Exercise aim
The answer should be an exact repeat of the stretch of material below from the line containing "Image resolution: width=360, height=1270." through the line containing "Password: (60, 226)".

Dataset extract
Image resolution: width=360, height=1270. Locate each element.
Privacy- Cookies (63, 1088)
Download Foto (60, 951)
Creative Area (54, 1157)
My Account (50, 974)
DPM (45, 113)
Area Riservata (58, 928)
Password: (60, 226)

--

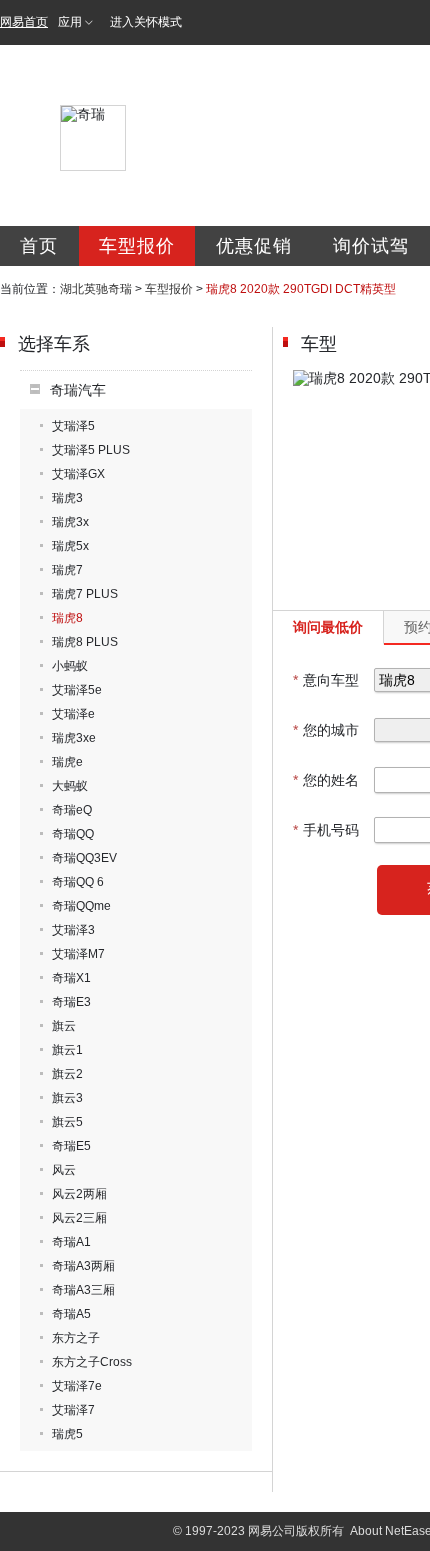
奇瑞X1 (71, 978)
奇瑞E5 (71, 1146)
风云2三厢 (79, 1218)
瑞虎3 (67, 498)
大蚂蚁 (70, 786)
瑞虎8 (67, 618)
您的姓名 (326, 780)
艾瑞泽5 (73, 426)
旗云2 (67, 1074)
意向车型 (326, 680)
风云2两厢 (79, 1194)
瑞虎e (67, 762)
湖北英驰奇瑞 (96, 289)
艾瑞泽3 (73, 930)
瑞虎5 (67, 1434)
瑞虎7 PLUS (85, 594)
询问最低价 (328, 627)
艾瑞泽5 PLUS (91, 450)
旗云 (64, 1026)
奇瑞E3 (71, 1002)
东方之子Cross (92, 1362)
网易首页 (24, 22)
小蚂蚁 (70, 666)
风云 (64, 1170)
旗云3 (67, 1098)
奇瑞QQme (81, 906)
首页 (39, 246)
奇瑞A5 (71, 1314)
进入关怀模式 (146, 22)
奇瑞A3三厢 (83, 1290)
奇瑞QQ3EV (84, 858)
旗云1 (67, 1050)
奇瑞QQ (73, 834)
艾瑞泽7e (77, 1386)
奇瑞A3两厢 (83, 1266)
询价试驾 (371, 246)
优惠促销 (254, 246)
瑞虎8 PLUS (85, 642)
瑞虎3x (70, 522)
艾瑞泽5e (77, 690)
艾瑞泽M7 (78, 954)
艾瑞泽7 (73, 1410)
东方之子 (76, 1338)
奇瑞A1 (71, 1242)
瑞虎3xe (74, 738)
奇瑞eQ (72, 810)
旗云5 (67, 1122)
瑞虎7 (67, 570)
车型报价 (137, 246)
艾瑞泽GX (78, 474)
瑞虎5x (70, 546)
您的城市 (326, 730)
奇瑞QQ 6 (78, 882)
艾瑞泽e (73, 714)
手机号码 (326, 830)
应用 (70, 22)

Answer for this exercise
Image resolution: width=360, height=1270. Locate each element.
Privacy- Cookies (63, 1088)
Download Foto (60, 951)
Creative Area (54, 1157)
My Account (50, 974)
DPM (45, 113)
Area Riservata (58, 928)
Password: (60, 226)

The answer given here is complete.